> **Requirement 1**:
Rewrite the part of the Ampofo biography that opens with the words containing "Josephine Akosua Adomako" and closes with "for social justice.", changing "social justice" to "equal rights".
> **Requirement 2**:
Continue the biography of Josephine Akosua Adomako Ampofo from where it stops.

Josephine Akosua Adomako Ampofo is a Ghanaian academic who is a professor of Gender Studies and African Studies at the University of Ghana. She is feminist activist-scholar, and a strong advocate for social justice.

== Early life and education ==
Ampofo's mother is German and her father is Ghanaian and Asante. Her father's family come from the Convention Peoples Party (CPP) tradition. Ampofo attended Aburi Girls' Secondary School. Ampofo earned her bachelor's degree at the Kwame Nkrumah University of Science and Technology, where she studied architectural design. She earned her master's degree at the same university in development planning and management. Ampofo earned her PhD in sociology from Vanderbilt University. Additionally, she holds a Post-Graduate Diploma in Spatial Planning from the Technical University of Dortmund, Germany.

== Academic career ==
Ampofo started teaching at the University of Ghana (UG) in 1989. During 1994 and 1995, Ampofo was a Junior Fulbright Scholar. In 2005, became the first Head of the Centre for Gender Studies and Advocacy (CEGENSA) at UG, which she held until 2009. Around 2008, she became an editor for Ghana Studies, working on that journal until 2013. She has also been the editor of the Contemporary Journal of African Studies.

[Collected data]
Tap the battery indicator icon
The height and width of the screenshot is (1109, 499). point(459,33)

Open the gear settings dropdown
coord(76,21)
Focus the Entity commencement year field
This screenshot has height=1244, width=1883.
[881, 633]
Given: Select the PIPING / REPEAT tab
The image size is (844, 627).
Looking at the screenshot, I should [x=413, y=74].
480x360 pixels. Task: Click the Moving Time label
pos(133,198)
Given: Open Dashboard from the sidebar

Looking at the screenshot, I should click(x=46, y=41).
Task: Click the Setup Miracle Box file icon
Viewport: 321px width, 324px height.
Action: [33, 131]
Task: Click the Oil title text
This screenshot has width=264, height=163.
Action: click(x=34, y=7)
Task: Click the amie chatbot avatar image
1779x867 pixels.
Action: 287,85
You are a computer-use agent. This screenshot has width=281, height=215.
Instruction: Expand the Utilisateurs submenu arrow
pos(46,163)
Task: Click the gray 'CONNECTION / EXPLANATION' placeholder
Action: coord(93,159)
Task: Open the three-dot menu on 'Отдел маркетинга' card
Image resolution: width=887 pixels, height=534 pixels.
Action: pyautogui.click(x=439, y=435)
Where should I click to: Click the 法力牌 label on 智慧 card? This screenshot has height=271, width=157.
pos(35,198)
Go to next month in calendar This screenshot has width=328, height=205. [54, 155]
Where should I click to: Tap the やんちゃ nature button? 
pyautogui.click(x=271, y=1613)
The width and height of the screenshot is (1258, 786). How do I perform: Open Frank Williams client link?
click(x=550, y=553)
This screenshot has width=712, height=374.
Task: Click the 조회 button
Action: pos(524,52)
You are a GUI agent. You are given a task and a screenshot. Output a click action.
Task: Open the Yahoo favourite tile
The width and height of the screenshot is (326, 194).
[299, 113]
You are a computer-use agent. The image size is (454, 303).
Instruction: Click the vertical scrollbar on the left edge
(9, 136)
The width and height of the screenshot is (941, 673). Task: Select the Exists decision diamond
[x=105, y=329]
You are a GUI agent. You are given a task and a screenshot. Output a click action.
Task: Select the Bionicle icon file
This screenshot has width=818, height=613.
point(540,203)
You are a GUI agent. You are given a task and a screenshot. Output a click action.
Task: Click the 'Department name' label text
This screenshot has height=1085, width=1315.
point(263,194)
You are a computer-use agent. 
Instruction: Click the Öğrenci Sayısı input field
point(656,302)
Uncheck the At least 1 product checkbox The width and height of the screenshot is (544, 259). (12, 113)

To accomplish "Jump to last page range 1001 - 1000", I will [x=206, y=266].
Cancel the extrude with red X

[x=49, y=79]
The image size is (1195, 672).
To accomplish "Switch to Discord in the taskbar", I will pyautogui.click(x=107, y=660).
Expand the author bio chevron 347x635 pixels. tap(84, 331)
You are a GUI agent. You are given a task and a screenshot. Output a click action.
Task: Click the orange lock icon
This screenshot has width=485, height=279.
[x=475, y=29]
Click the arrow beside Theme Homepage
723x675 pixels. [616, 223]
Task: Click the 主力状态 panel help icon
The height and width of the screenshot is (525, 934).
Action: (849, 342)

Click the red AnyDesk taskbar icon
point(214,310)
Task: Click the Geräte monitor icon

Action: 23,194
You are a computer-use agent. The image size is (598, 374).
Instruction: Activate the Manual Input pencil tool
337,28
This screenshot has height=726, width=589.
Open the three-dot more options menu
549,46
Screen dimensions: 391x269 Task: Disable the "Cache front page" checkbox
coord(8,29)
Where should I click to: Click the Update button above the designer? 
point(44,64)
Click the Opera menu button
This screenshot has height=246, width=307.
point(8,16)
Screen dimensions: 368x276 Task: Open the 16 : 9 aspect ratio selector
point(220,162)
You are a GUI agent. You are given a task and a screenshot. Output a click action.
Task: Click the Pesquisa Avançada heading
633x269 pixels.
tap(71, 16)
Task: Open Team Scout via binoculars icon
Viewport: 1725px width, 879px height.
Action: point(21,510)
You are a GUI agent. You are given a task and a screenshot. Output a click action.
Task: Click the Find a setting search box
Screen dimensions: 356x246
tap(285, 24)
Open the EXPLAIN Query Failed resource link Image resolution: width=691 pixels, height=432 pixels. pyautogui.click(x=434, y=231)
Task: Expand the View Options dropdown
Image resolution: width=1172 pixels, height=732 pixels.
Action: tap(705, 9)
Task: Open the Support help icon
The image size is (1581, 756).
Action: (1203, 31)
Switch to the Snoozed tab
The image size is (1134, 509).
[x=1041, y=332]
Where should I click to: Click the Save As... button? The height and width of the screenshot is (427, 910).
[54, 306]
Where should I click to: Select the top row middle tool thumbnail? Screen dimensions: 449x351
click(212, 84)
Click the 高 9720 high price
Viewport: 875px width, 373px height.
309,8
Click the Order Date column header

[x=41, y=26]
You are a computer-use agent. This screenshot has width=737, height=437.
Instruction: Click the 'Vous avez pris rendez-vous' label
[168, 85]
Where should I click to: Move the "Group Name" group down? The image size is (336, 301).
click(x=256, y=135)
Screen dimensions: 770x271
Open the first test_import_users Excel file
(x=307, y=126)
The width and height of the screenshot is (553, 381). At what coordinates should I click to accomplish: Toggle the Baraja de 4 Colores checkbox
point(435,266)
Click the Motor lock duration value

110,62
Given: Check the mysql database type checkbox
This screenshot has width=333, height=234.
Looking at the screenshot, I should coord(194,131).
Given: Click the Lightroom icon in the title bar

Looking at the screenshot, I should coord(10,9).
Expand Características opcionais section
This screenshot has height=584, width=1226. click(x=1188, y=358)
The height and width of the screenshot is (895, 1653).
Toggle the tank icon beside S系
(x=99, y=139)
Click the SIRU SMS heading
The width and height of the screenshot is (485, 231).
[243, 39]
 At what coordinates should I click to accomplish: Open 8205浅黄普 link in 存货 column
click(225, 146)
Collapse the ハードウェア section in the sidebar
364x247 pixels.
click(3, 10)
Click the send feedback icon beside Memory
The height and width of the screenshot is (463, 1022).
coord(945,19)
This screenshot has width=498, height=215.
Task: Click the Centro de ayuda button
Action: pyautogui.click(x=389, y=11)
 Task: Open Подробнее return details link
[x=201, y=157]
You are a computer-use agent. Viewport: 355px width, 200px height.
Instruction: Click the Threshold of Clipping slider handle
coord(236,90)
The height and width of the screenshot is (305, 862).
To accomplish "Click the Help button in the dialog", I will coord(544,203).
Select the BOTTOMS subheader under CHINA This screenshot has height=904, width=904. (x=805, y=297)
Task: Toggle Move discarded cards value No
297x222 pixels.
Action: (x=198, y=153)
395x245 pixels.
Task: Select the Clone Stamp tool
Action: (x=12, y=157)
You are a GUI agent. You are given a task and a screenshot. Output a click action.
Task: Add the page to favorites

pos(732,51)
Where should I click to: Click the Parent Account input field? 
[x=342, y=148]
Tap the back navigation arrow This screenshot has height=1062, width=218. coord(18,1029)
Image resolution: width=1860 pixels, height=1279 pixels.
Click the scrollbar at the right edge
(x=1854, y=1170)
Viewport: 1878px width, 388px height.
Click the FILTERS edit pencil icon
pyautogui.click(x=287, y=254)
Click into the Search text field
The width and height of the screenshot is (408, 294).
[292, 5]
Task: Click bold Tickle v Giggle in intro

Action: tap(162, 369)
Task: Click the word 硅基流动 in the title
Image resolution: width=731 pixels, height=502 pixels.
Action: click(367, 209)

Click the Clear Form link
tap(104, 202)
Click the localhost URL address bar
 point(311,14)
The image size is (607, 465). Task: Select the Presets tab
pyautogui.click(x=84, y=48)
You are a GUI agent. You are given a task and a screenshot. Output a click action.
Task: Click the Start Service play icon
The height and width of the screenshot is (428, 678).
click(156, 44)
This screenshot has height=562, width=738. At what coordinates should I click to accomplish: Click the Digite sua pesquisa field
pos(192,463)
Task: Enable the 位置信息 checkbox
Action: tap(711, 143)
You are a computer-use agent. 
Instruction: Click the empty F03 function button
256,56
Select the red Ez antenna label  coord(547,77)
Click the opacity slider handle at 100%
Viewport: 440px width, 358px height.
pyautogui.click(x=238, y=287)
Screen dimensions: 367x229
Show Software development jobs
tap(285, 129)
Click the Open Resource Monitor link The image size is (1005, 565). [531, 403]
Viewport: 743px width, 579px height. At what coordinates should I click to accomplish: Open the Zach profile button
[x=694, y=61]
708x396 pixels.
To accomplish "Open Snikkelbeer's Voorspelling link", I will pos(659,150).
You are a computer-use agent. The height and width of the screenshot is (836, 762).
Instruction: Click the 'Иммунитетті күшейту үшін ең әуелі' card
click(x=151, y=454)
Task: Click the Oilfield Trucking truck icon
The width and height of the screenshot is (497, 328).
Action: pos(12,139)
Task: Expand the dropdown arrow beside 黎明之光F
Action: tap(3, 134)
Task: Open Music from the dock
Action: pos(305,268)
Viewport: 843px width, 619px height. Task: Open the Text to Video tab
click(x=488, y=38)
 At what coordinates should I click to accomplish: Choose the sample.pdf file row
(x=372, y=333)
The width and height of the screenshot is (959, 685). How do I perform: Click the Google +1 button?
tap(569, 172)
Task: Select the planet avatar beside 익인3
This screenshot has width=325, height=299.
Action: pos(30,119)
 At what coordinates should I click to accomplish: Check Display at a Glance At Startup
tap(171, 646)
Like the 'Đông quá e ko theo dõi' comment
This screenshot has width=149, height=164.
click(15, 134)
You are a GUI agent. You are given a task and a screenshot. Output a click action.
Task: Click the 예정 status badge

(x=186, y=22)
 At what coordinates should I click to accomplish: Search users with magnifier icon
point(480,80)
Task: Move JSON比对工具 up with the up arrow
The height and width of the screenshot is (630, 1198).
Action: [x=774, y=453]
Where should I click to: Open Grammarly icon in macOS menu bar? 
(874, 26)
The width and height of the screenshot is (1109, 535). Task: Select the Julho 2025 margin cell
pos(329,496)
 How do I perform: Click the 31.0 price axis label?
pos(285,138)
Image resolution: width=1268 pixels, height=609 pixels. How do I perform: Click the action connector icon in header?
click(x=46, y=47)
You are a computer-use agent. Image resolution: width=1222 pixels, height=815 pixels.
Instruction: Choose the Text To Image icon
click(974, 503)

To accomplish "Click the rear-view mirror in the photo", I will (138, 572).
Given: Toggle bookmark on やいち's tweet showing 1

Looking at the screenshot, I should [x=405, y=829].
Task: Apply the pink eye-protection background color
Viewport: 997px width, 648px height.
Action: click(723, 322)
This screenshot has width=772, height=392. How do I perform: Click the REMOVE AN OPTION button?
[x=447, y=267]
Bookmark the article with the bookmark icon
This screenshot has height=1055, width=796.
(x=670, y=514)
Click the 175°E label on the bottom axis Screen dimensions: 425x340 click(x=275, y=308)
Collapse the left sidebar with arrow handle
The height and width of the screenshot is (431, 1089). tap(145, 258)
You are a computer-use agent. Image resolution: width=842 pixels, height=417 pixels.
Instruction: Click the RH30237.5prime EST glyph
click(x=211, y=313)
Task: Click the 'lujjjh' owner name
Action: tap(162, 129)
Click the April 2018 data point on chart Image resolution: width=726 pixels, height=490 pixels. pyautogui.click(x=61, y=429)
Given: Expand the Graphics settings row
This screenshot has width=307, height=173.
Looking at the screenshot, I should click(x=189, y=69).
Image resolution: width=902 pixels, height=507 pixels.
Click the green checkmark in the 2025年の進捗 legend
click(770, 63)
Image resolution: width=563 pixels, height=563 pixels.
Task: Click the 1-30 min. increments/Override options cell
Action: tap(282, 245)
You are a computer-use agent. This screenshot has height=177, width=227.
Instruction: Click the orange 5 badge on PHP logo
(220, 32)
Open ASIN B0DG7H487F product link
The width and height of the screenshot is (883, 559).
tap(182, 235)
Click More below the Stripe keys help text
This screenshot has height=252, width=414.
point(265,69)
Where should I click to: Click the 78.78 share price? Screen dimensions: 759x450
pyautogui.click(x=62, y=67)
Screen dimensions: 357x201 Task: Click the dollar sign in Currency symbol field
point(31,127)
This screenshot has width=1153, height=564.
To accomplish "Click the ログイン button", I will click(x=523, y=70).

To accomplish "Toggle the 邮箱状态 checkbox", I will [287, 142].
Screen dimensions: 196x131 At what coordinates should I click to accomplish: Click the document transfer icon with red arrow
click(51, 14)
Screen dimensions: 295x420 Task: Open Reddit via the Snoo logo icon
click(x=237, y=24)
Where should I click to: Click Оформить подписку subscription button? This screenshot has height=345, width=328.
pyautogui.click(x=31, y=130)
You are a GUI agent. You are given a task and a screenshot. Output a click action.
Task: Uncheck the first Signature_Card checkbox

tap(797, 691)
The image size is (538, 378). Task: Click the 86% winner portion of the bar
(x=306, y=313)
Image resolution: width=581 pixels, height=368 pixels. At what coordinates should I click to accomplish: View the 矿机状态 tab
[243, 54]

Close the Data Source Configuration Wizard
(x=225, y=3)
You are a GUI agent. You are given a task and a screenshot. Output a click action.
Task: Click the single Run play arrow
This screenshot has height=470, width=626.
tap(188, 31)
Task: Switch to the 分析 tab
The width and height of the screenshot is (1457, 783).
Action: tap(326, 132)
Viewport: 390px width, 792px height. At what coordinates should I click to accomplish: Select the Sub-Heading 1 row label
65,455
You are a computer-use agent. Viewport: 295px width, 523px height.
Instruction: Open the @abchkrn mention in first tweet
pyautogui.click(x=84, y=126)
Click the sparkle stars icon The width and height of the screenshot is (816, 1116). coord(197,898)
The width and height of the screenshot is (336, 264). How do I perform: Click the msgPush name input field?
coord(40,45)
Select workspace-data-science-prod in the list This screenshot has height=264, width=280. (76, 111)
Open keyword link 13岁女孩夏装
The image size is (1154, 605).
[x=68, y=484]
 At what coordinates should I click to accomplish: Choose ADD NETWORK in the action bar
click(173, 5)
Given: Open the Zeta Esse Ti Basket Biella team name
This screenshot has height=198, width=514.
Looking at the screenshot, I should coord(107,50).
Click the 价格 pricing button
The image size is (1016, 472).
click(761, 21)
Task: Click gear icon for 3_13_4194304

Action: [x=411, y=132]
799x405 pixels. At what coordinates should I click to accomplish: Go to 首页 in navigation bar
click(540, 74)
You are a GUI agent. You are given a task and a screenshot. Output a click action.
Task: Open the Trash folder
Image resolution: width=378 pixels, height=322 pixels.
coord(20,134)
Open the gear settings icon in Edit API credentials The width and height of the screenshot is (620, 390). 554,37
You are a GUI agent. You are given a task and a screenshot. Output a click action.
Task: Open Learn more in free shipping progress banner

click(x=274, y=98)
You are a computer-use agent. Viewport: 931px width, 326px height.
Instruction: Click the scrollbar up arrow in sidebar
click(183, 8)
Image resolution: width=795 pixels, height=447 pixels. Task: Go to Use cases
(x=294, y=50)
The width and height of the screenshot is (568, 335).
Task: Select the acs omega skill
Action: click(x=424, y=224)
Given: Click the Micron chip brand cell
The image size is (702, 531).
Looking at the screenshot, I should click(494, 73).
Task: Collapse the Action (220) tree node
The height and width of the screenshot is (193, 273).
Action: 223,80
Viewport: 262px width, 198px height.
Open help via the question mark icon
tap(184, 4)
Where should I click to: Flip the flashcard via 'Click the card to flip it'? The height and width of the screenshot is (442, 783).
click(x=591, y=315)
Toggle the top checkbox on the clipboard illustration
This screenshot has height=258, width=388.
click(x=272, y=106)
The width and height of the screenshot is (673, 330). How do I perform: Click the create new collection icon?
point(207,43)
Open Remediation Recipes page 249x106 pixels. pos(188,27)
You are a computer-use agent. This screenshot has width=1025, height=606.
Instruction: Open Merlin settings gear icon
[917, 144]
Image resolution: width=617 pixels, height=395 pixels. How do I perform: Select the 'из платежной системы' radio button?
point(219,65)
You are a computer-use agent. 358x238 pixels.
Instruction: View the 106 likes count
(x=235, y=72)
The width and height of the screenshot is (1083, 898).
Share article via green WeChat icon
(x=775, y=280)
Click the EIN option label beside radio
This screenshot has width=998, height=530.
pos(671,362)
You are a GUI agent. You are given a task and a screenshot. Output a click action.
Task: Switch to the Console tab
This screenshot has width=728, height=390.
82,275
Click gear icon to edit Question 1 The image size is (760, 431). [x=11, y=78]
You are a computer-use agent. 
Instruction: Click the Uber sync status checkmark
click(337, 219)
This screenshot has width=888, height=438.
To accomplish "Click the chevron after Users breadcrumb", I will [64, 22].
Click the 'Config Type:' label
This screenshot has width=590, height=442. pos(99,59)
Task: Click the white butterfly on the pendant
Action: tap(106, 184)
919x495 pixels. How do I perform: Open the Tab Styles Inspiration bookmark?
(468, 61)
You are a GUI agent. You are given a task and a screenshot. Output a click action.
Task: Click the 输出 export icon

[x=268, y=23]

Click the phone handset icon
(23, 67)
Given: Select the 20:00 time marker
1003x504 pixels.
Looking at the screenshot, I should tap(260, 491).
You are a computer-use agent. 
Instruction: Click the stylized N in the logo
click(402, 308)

> **Response 1**:
Josephine Akosua Adomako Ampofo is a Ghanaian academic who is a professor of Gender Studies and African Studies at the University of Ghana. She is feminist activist-scholar, and a strong advocate for equal rights.

> **Response 2**:
She was a Mellon Fellow in 2014 at the University of Cape Town, where she worked in the Centre for African Studies. In 2015, she worked as a Senior Fulbright Scholar-in-Residence at Concordia University Irvine.

She has in the past consulted for organisations such as UNIFEM, UNICEF, World Health Organization (WHO), Save the Children, UNAIDS, Ministry for Gender & Social Protection, Ghana; Participatory Development Associates; Gender Studies and Human Rights Documentation Centre and Kofi Annan International Peacekeeping Training Centre.

== Professional association ==
In 2019, as president of the African Studies Association of Africa (ASAA), she presided over the first conference held in East Africa. Ampofo was a founding member of the ASAA which formed in 2013. She is also a member of the Association and Sociologists for Women and Society, (SWS), African Studies Association, United States, Ghana Domestic Violence Coalition, the Network for Women's Rights in Ghana, the Council for Social Science Research in Africa (CODESRIA) and International Sociological Association, (ISA). She is also a fellow of the Ghana Academy of Arts and Sciences.